Introduction
While working with machine learning or data science projects, you will come across situations where you have to transform data or play around with it. Pandas library of Python has many functions to make data analysis and manipulation quite easy. In this tutorial, we will learn about such pandas functions to_frame(), to_list(), astype(), get_dummies() and map(). The functions will be understood with the help of syntax and examples of these functions.
Importing Pandas Library
We are starting the tutorial by importing the Pandas library.
import pandas as pd
import numpy as np
Pandas To_Frame : to_frame()
This function is used for converting the series data to dataframe.
Syntax
pandas.series.to_frame(name)
name : str – This parameter is used for substituting the series name.

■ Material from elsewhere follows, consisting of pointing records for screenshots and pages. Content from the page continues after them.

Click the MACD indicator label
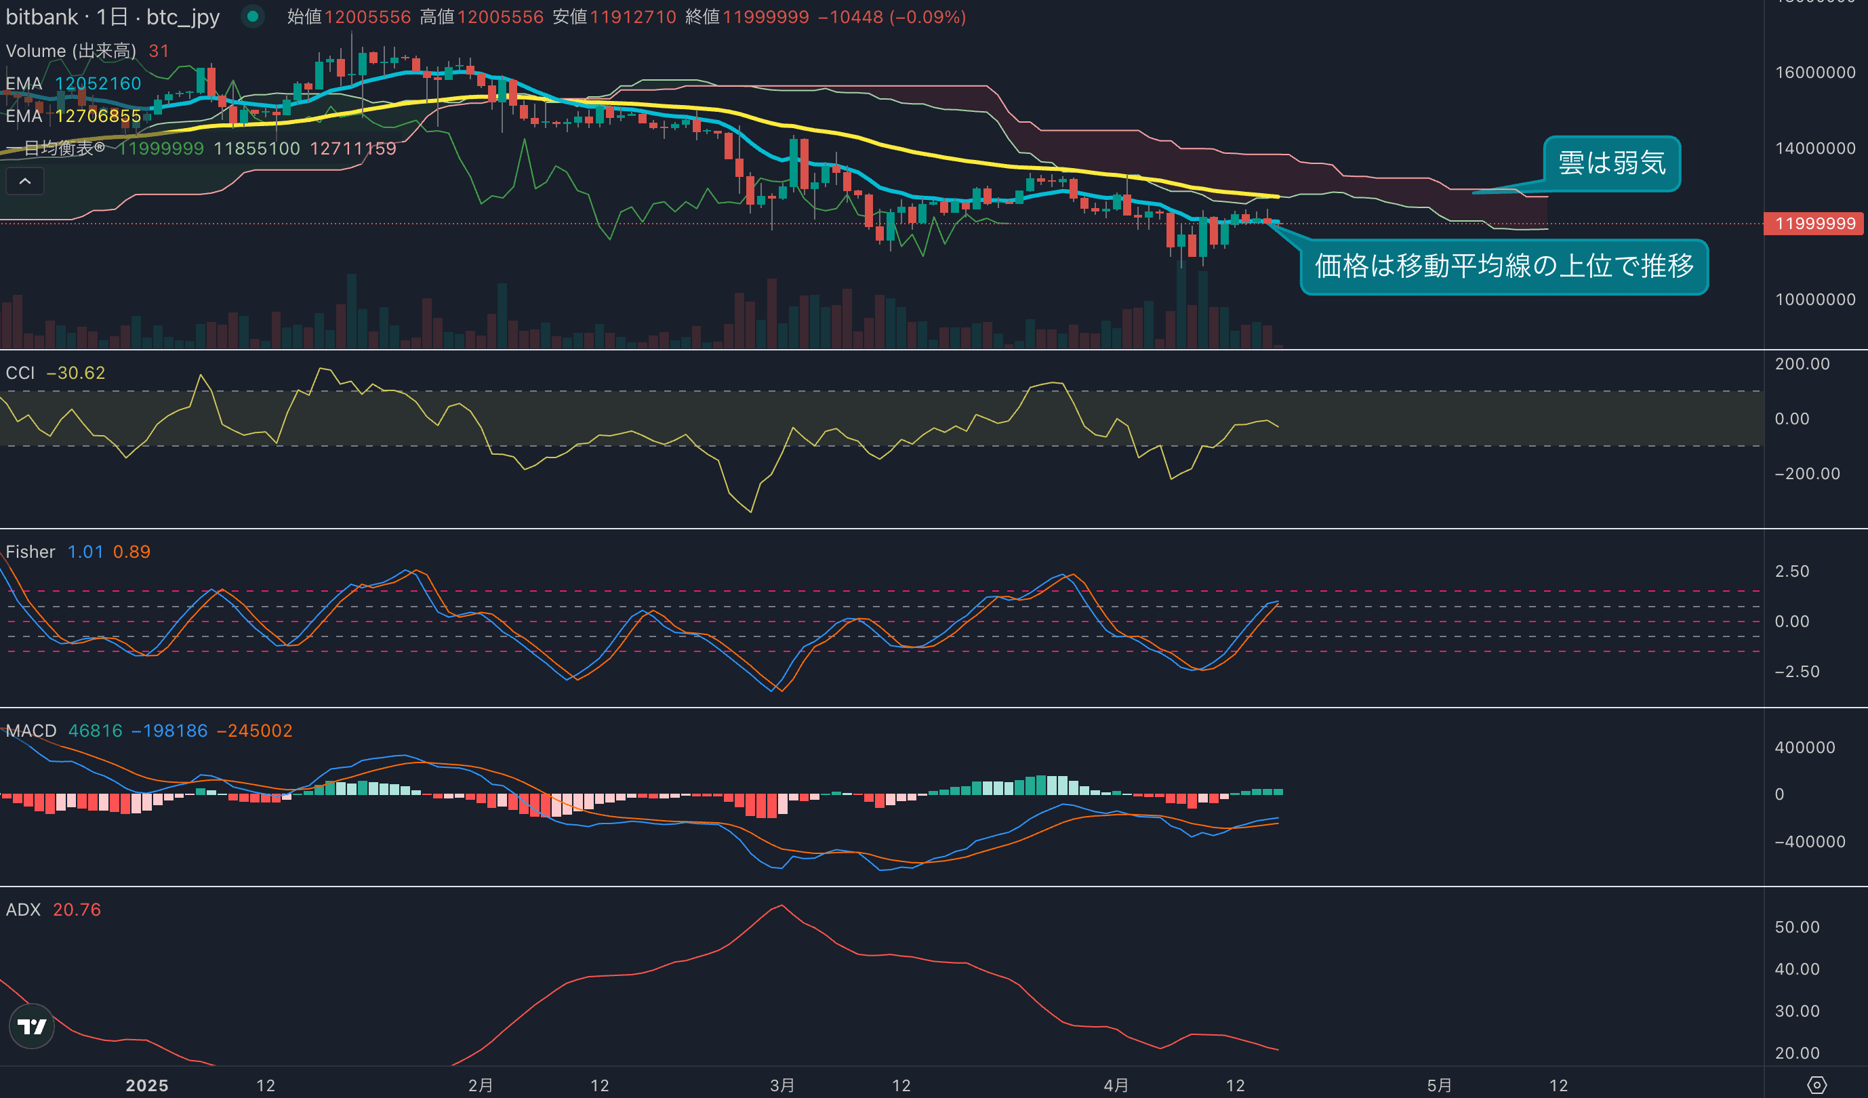Viewport: 1868px width, 1098px height. click(31, 731)
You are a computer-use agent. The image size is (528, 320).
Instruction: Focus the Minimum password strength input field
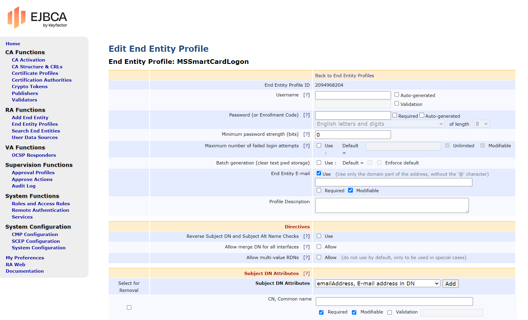point(353,135)
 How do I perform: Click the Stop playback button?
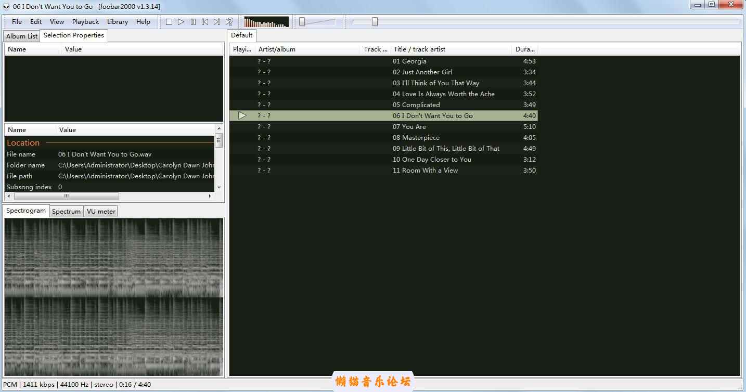169,22
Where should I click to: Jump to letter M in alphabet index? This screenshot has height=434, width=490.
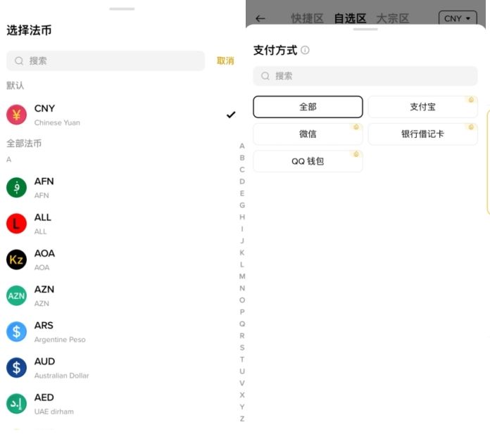tap(242, 276)
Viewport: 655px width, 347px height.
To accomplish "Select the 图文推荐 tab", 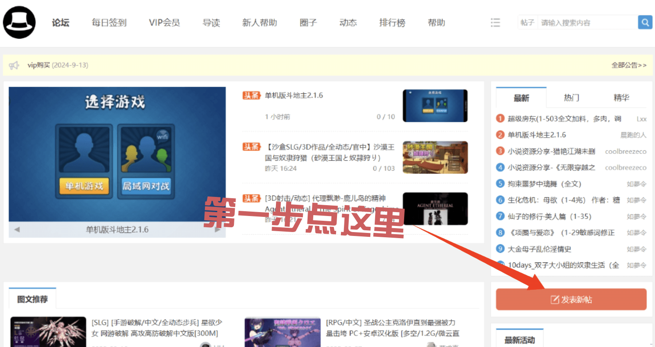I will (32, 299).
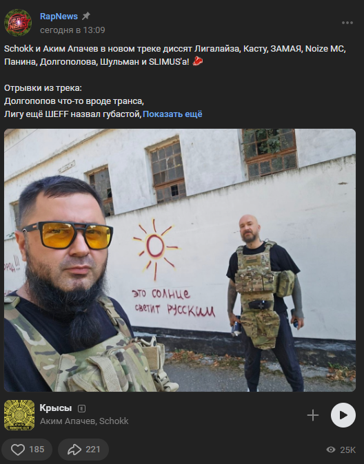Click the track title 'Крысы'
364x464 pixels.
tap(56, 408)
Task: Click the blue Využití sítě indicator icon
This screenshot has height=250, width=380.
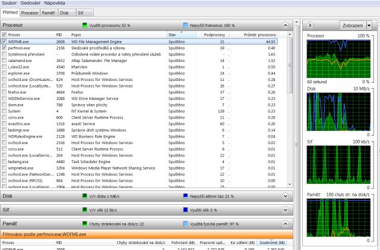Action: (x=186, y=210)
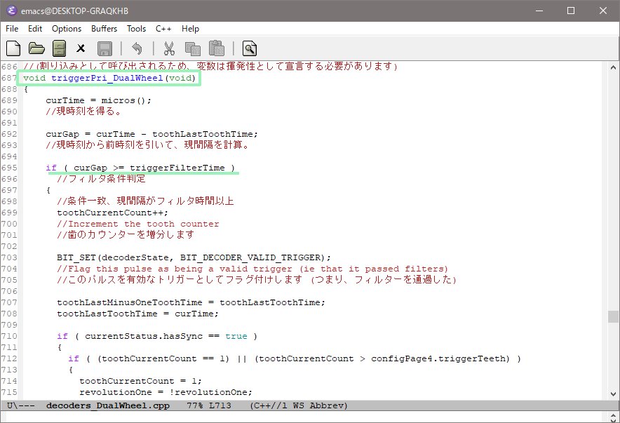
Task: Click the vertical scrollbar thumb
Action: [613, 317]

Example 1: Simple example of pandas to_frame() function
In this example, we’ll look at a simple example of pandas to_frame function where we’ll able to learn about the conversion process of series data to dataframe.
s = pd.Series([9.5, 1.8, 92.28, 27.18, 19.2002])
s
0 9.5000 1 1.8000 2 92.2800 3 27.1800 4 19.2002 dtype: float64
s.to_frame()
0 | |
---|---|
0 | 9.5000 |
1 | 1.8000 |
2 | 92.2800 |
3 | 27.1800 |
4 | 19.2002 |
Example 2: Converting series datetime data into dataframe
Here a series that consists datetime data is converted to a dataframe.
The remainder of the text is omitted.